- **WHAT IS NEEDED**:
I would like the lines below, from the one with "You are a GUI" through the one with "716x398 pixels.", copied exactly and without any pictures.

── RECORDS FOR THE TASK

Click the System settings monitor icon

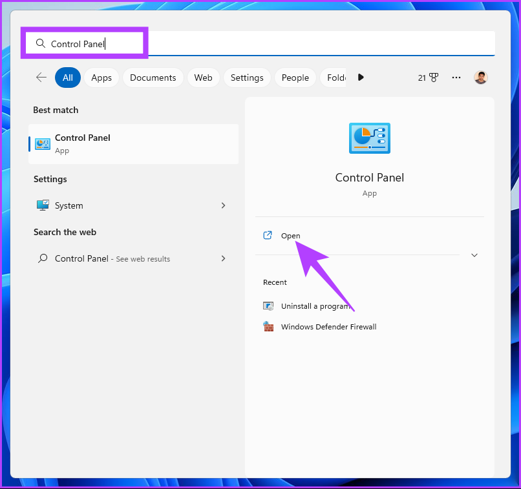[x=43, y=205]
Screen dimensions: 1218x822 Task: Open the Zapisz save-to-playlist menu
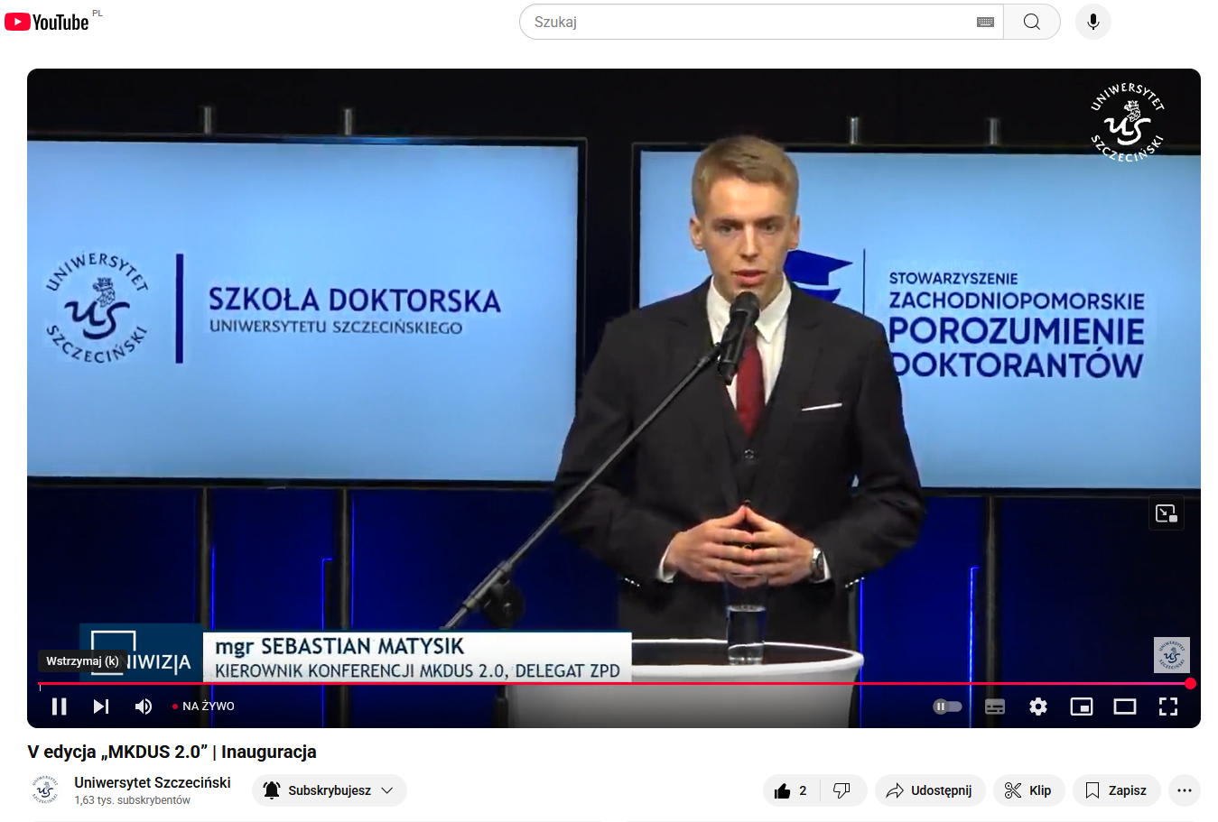(1116, 790)
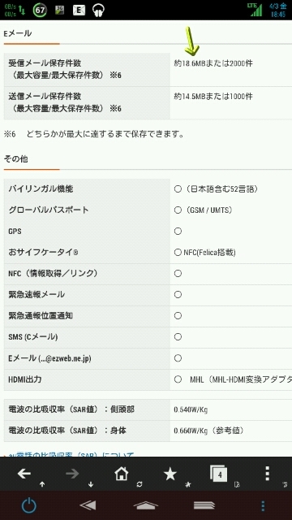Tap the system back triangle button

pyautogui.click(x=88, y=505)
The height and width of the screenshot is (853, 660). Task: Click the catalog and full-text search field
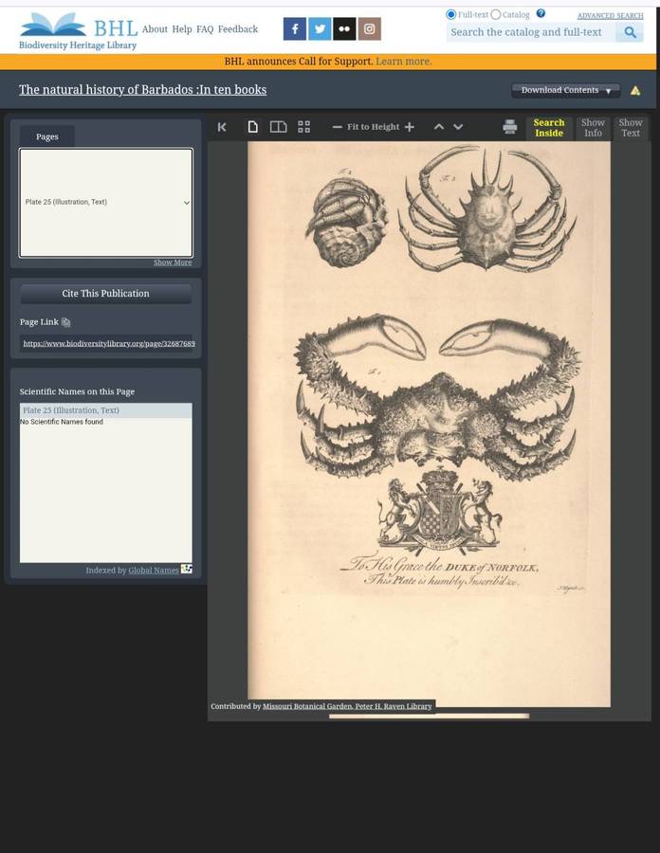pos(529,32)

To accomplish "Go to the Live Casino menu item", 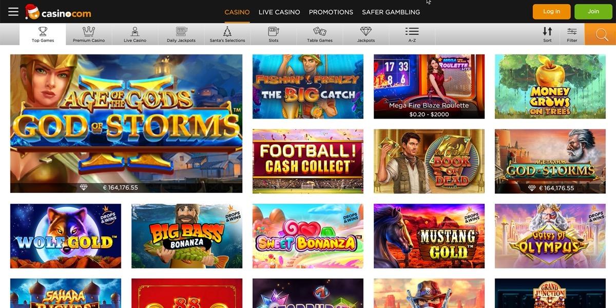I will (x=279, y=12).
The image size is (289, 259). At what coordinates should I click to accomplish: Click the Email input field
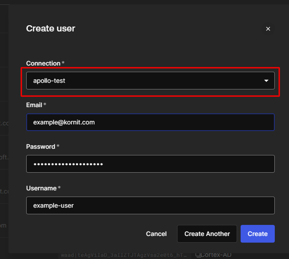point(150,122)
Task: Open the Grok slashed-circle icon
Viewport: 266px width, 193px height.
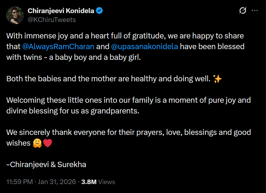Action: [x=243, y=11]
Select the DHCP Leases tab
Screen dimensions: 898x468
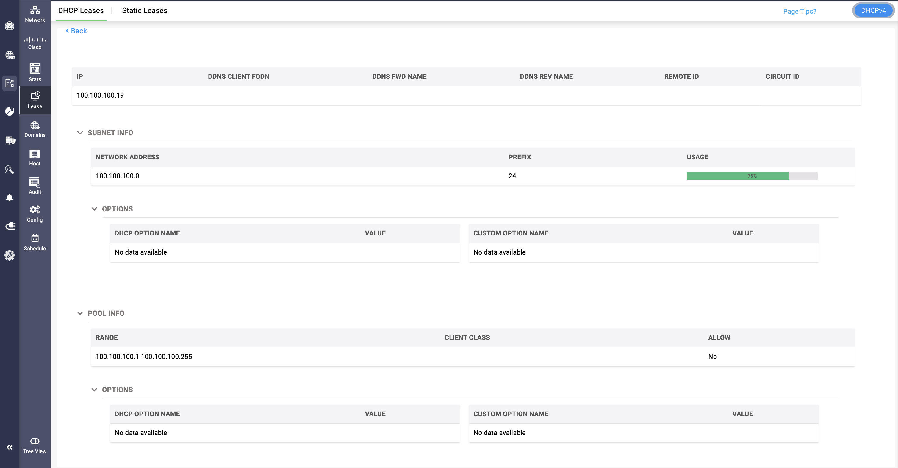[81, 10]
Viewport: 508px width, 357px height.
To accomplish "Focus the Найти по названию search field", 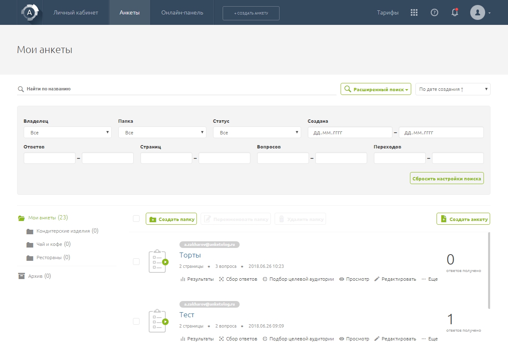I will click(179, 89).
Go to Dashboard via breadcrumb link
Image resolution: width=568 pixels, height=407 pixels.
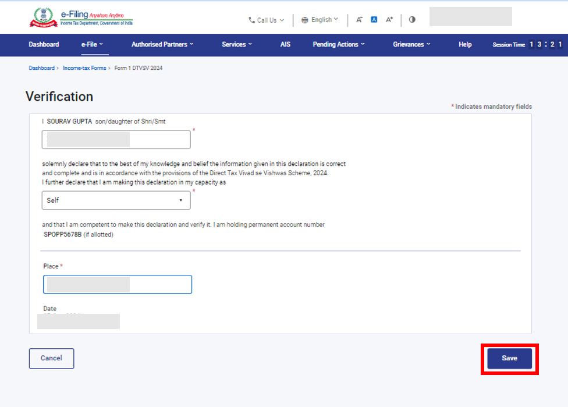pos(41,68)
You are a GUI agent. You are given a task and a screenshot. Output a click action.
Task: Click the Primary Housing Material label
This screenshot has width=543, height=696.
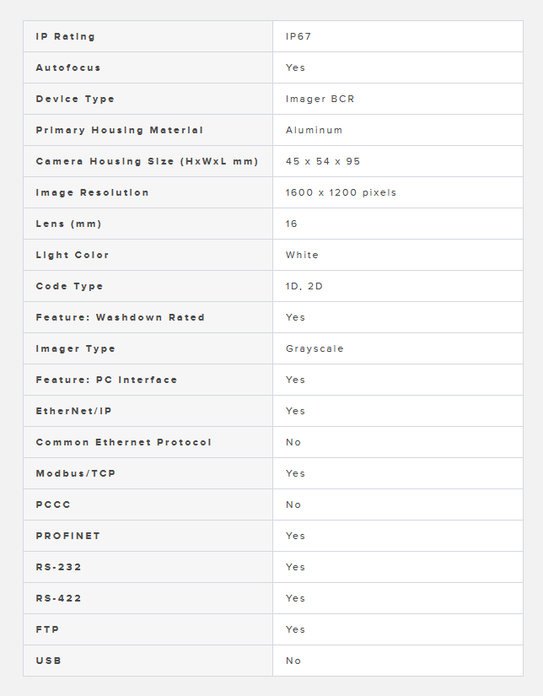click(120, 131)
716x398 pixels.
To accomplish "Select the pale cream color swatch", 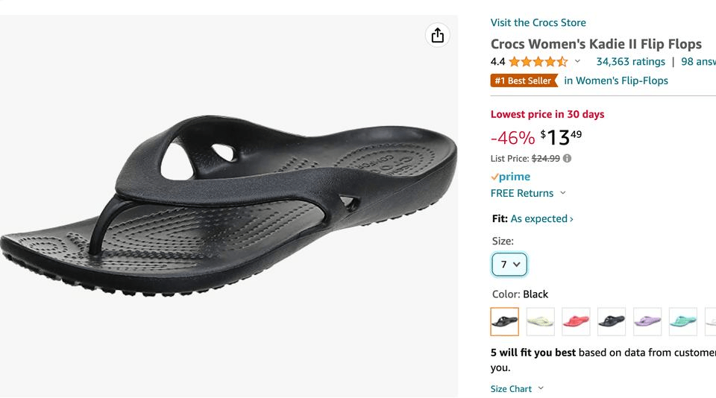I will pyautogui.click(x=541, y=321).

────

- **SOLUTION**:
You are a GUI agent. You are given a task and a screenshot. Output a click action.
Task: Click the Primary Housing Material label
This screenshot has width=543, height=696.
click(120, 131)
716x398 pixels.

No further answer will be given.